Simon Kelley released dnsmasq 2.92rel2 patching six CERT CVEs affecting nearly all non-ancient versions; 2.93 targets release within a week.
Key Takeaways
Six CVEs cover long-standing bugs; patches and details at thekelleys.org.uk/dnsmasq/CVE/; vendors were pre-disclosed and should ship updates soon.
AI-based security research triggered a flood of bug reports, many duplicates; Kelley spent months triaging before coordinating this disclosure.
Long embargoes deemed pointless given how many independent researchers found the same bugs, implying adversaries likely did too.
2.93rc1 tagging imminent; community testing of the release candidate is explicitly requested to accelerate a stable release.
Kelley warns the AI-generated bug report tsunami will continue, meaning this disclosure cycle will likely repeat.
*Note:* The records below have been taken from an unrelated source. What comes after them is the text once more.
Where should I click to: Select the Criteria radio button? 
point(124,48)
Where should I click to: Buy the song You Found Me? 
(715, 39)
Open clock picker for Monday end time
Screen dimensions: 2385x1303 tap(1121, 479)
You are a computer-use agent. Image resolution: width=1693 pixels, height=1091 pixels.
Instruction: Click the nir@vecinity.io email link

Hacker News Comment Review
OpenWRT and DD-WRT are actively patching but have not yet shipped releases, leaving a large window of exposure on consumer and embedded routers.
Commenters debated whether dnsmasq’s C codebase justifies a rewrite in Rust or Go, with counterargument that AI-assisted auditing is improving C safety instead.
Debian’s stable packaging process drew criticism for shipping outdated dnsmasq builds; others clarified the correct fix is getting newer versions into testing first.
Notable Comments
@aftbit: OpenWRT confirmed working on patches but no build shipped yet as of posting.
@882542F3884314B: Links to xchglabs.com writeup covering five of the CVEs with technical detail.